EXERCISE PROMPT |
The result should be the lines from the one holding "The width and" to the end of the records below, repeated exactly. No pictures.

Start of SUPPLIED DATA

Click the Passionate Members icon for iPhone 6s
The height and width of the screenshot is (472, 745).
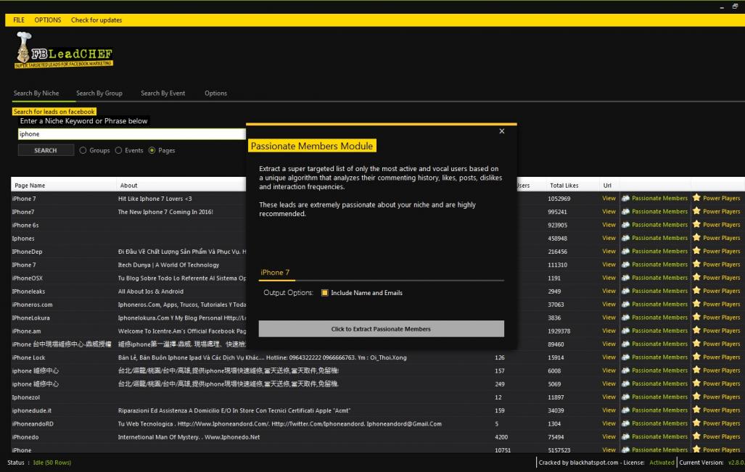[625, 225]
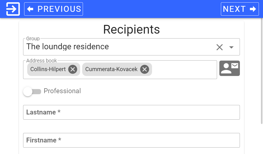Go back using the PREVIOUS button
Viewport: 263px width, 154px height.
[x=53, y=9]
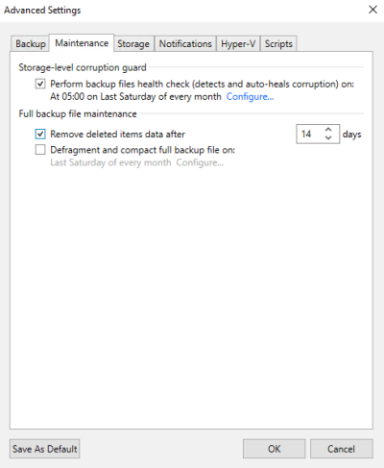The image size is (384, 468).
Task: Close the Advanced Settings dialog
Action: coord(372,10)
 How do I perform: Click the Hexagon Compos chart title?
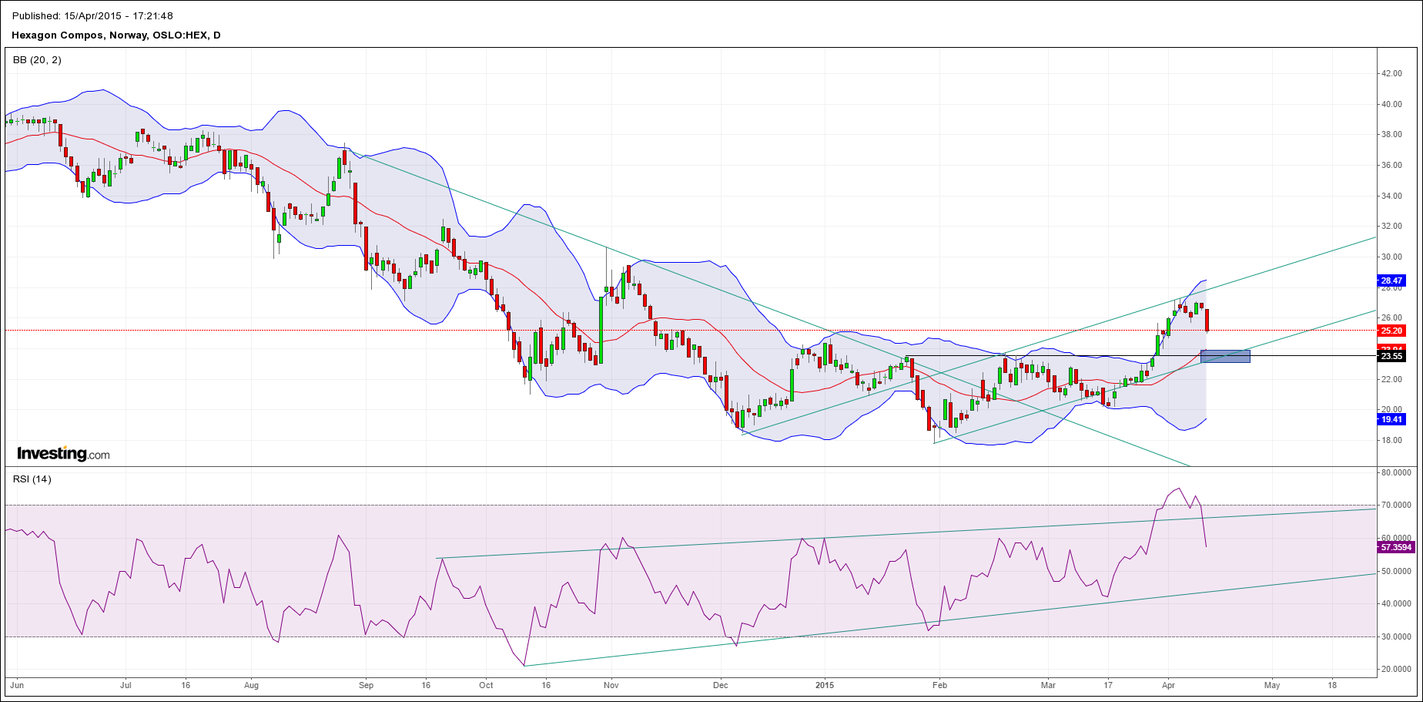pos(116,35)
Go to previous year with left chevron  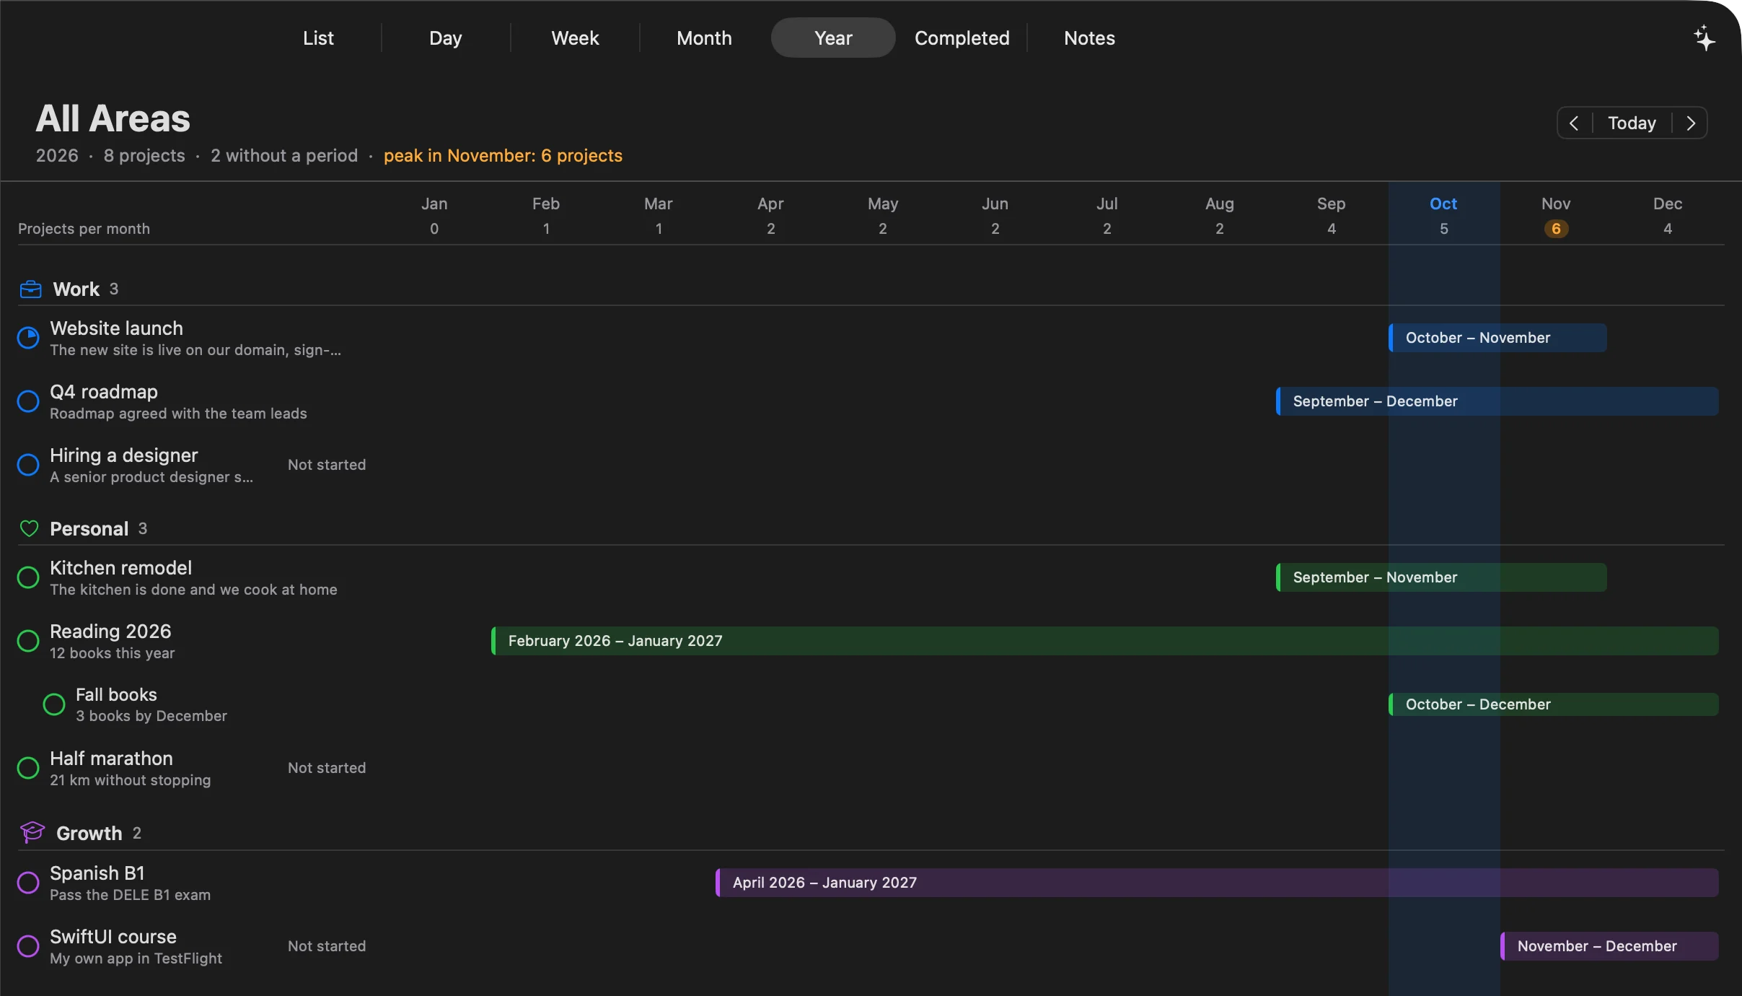click(x=1575, y=123)
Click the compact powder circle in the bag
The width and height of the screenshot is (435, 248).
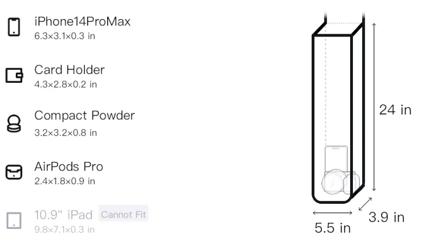point(334,182)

End of SUPPLIED DATA

RESPONSE TO THIS TASK |
The width and height of the screenshot is (435, 248).
point(334,182)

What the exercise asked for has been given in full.